Saved data entries:

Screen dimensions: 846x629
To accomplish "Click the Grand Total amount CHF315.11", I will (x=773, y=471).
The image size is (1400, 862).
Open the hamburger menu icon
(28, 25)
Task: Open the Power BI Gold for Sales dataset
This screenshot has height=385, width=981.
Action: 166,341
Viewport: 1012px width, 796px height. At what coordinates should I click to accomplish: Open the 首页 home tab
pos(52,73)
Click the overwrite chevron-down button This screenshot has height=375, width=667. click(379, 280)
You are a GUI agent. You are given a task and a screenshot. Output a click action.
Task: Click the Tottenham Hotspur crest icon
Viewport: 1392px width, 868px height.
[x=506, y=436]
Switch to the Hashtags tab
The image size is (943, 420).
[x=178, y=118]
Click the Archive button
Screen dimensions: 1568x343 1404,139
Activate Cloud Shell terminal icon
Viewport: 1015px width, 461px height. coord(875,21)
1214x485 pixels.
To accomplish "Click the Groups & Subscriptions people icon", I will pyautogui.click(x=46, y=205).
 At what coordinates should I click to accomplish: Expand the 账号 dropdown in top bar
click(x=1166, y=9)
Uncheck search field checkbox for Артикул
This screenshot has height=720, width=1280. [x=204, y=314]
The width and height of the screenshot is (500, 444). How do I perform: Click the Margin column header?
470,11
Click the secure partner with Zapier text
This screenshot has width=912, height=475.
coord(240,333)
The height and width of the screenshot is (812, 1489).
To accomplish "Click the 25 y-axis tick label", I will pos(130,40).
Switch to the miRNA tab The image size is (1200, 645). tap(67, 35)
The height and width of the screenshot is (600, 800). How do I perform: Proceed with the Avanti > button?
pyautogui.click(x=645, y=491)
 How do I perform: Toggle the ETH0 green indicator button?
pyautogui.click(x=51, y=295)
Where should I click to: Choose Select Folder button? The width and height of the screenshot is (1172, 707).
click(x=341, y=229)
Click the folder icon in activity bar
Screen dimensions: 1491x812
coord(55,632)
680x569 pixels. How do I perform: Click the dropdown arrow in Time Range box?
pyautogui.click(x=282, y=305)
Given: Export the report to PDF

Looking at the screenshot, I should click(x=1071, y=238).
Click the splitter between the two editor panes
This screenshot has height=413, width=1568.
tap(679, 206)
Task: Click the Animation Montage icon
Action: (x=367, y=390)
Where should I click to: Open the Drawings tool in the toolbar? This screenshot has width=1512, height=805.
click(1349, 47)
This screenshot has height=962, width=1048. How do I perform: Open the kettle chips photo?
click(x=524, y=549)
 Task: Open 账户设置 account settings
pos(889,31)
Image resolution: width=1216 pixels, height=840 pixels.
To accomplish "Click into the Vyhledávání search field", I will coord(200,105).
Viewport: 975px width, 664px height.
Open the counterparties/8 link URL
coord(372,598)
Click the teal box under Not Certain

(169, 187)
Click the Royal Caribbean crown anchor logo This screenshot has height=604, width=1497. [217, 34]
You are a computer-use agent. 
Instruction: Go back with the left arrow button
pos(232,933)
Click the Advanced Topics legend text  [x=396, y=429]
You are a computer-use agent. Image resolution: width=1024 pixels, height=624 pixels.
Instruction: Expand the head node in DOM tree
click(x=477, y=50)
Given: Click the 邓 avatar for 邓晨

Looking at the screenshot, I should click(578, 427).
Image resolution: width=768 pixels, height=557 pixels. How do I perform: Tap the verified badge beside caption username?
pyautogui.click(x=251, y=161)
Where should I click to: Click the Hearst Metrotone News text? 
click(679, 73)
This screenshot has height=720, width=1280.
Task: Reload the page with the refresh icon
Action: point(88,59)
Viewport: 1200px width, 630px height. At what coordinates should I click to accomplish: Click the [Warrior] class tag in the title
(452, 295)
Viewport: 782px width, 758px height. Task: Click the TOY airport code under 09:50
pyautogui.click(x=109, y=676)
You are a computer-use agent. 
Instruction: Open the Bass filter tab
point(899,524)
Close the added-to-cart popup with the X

■ **Task directions**:
Give the lines again, exactly as they stand, from the beginning of the data through the line with "Task: Click the Tottenham Hotspur crest icon".

■ **Written response**:
Screen dimensions: 846x629
To accomplish "Click the Grand Total amount CHF315.11", I will (x=773, y=471).
The image size is (1400, 862).
Open the hamburger menu icon
(28, 25)
Task: Open the Power BI Gold for Sales dataset
This screenshot has height=385, width=981.
Action: 166,341
Viewport: 1012px width, 796px height. At what coordinates should I click to accomplish: Open the 首页 home tab
pos(52,73)
Click the overwrite chevron-down button This screenshot has height=375, width=667. click(379, 280)
You are a GUI agent. You are given a task and a screenshot. Output a click action.
Task: Click the Tottenham Hotspur crest icon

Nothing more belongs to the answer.